Bitcoin traders holding between 100 and 10,000 BTC realized cumulative losses averaging about $337 million per day in Q1 2026, the largest quarterly pace since 2022, according to on-chain data from Glassnode.
Key points:
– BTC fell more than 20% in the quarter, driving a realized-loss pace not seen since mid‑2022.
– Long-term holders are also selling at losses, suggesting capitulation that could signal further downside.
What realized loss means
Realized loss measures the dollar value of coins sold on-chain for less than their purchase price. Two wallet cohorts show pronounced capitulation: addresses holding 100–1,000 BTC (commonly called “sharks,” often mid-sized funds or wealthy individuals) and those holding 1,000–10,000 BTC (“whales”).
Sharks realized losses at roughly $188.5 million per day in Q1, while whales added about $147.5 million per day. Combined, those groups have crystallized approximately $30.91 billion in realized losses so far in 2026.
How this compares to 2022
Those daily loss figures for high‑net‑worth cohorts are among the largest on record, second only to Q2 2022, when realized losses averaged about $396 million per day amid the Terra collapse, liquidity seizures at Celsius and the failure of Three Arrows Capital. That 2022 episode saw BTC price drops exceeding 50% and further weakness into year‑end.
Drivers in 2026
The current wave of selling has different catalysts: inflation concerns tied to geopolitical tensions in Iran, worries about quantum‑security risks to cryptography, and broader volatility in AI-driven risk trades. Many large holders appear to be cutting positions in anticipation of continued price weakness, raising the possibility of a prolonged bear phase with a potential cycle low in Q4 2026.
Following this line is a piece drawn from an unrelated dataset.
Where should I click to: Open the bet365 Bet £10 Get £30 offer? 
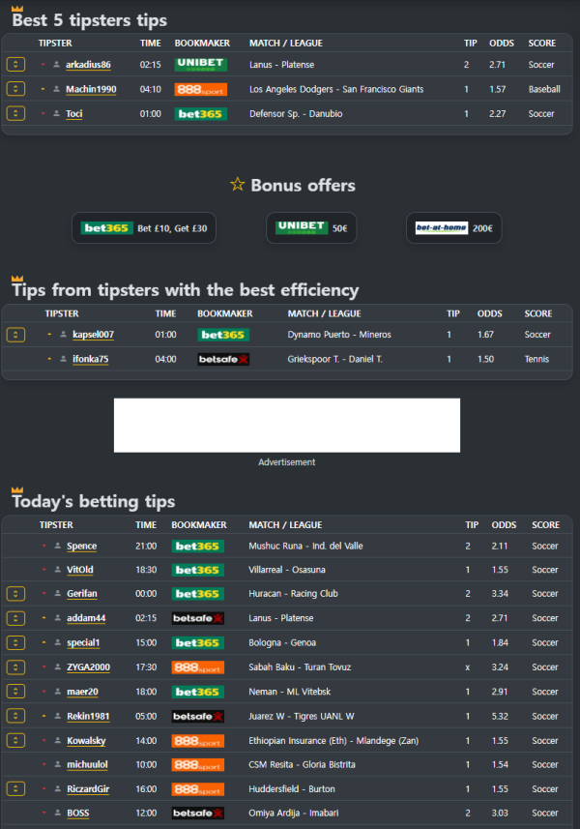(x=145, y=228)
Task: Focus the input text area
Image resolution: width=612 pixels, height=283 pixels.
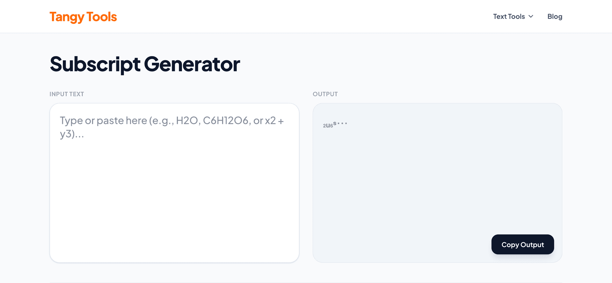Action: 174,183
Long-term holders and exhaustion signals
Glassnode’s Long-Term Holder (LTH) Realized Loss — tracking coins held at least six months before sale — has also been elevated, running around $200 million per day on a 30‑day average since November 2025. Glassnode analysts note that a sustained cooldown toward levels below roughly $25 million per day would be a more convincing sign that selling pressure is exhausted and that a base formation may be underway, a historical precursor to a durable bull market turn.
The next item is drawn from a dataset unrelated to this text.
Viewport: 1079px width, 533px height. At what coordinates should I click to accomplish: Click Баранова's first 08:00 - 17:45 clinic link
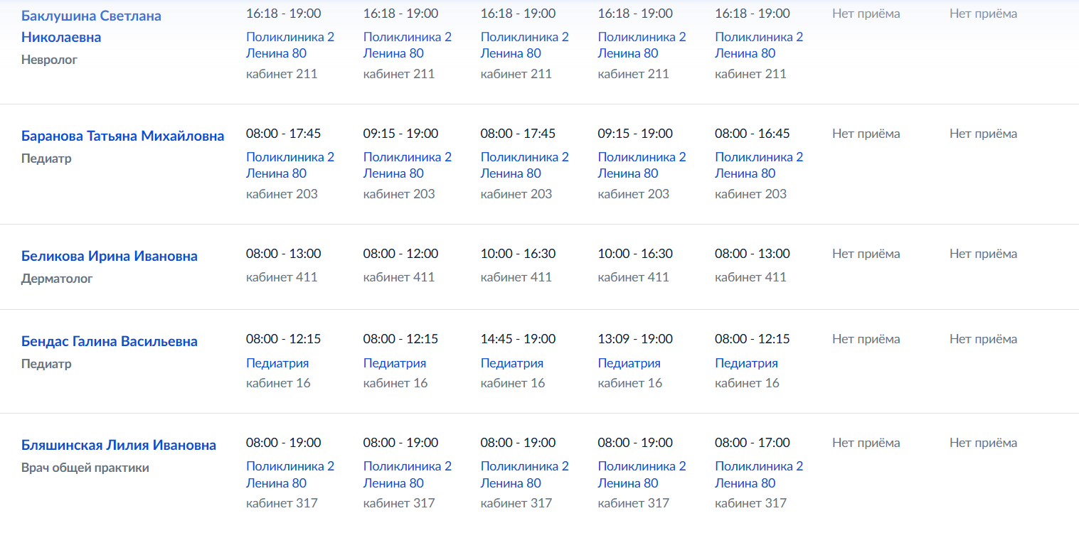pyautogui.click(x=290, y=165)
Some market observers now point to the $40,000–$50,000 range as a possible bottom if selling continues to intensify.
Disclaimer: This summary is for informational purposes only and does not constitute investment advice or recommendations. All trading and investing carry risk; readers should perform independent research before making financial decisions. No guarantee is made regarding the accuracy or completeness of the information presented, and reliance on it is at the reader’s own risk.